◆ WORK TO COMPLETE
Retype the data that follows line by line, exactly, and leave its pictures out.

◆ THE INPUT
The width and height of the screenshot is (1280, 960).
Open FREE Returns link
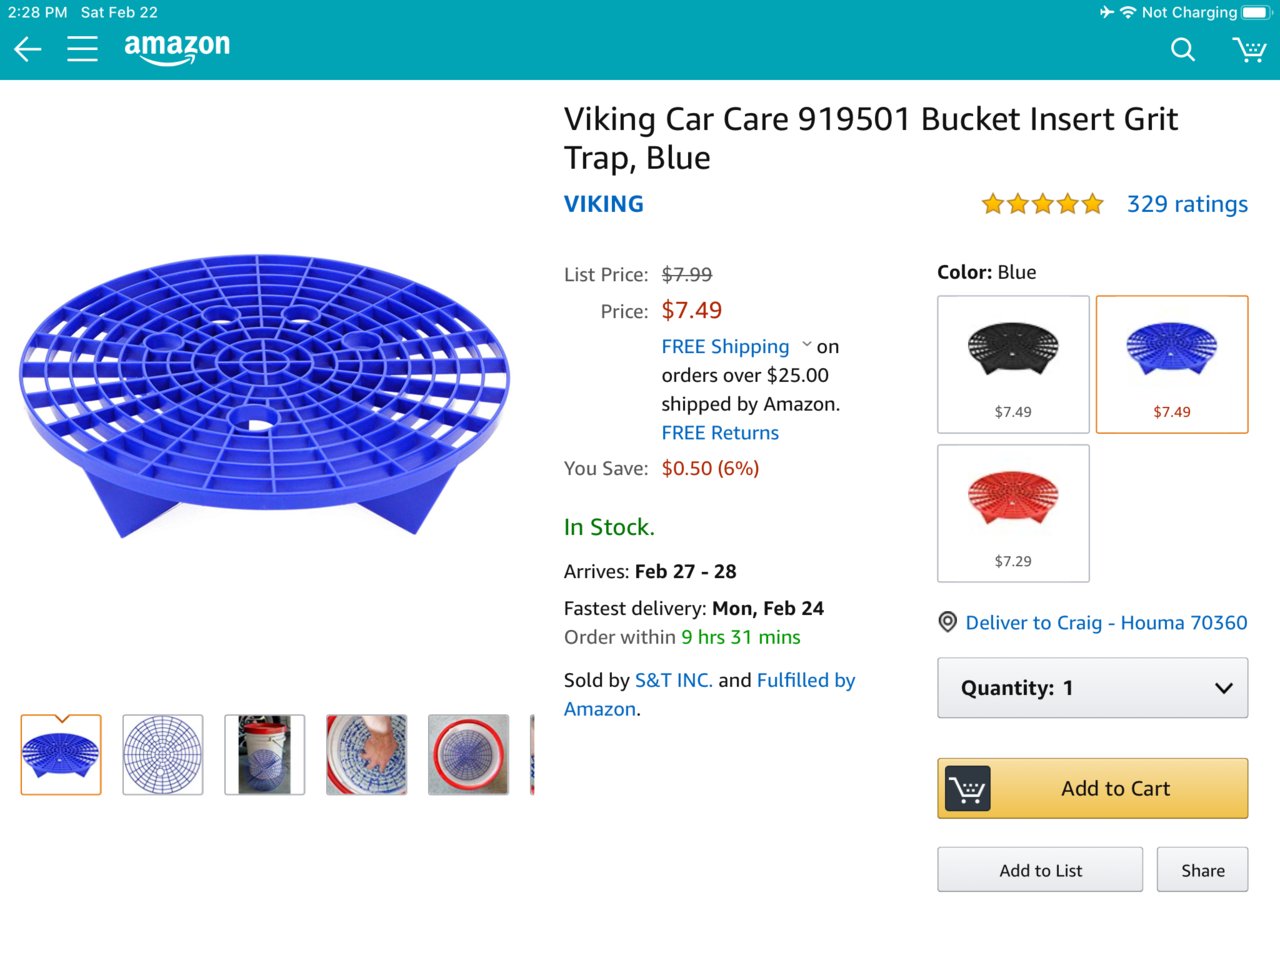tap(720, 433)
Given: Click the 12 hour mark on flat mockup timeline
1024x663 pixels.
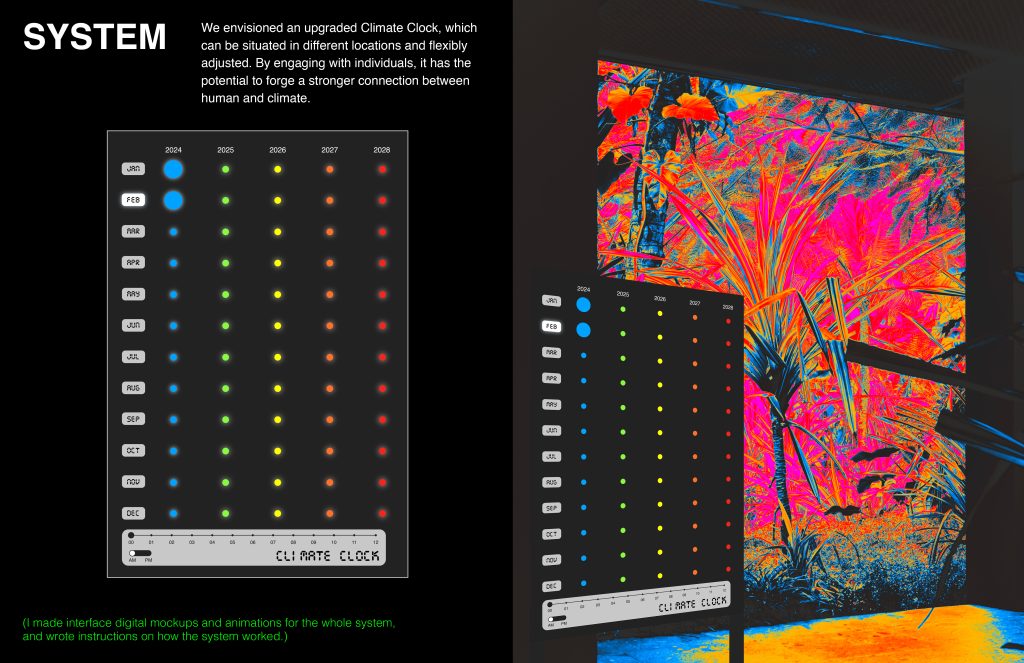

◆ EXERCISE RESULT
The width and height of the screenshot is (1280, 960).
Open FREE Returns link
tap(720, 433)
Given: Click the 12 hour mark on flat mockup timeline
1024x663 pixels.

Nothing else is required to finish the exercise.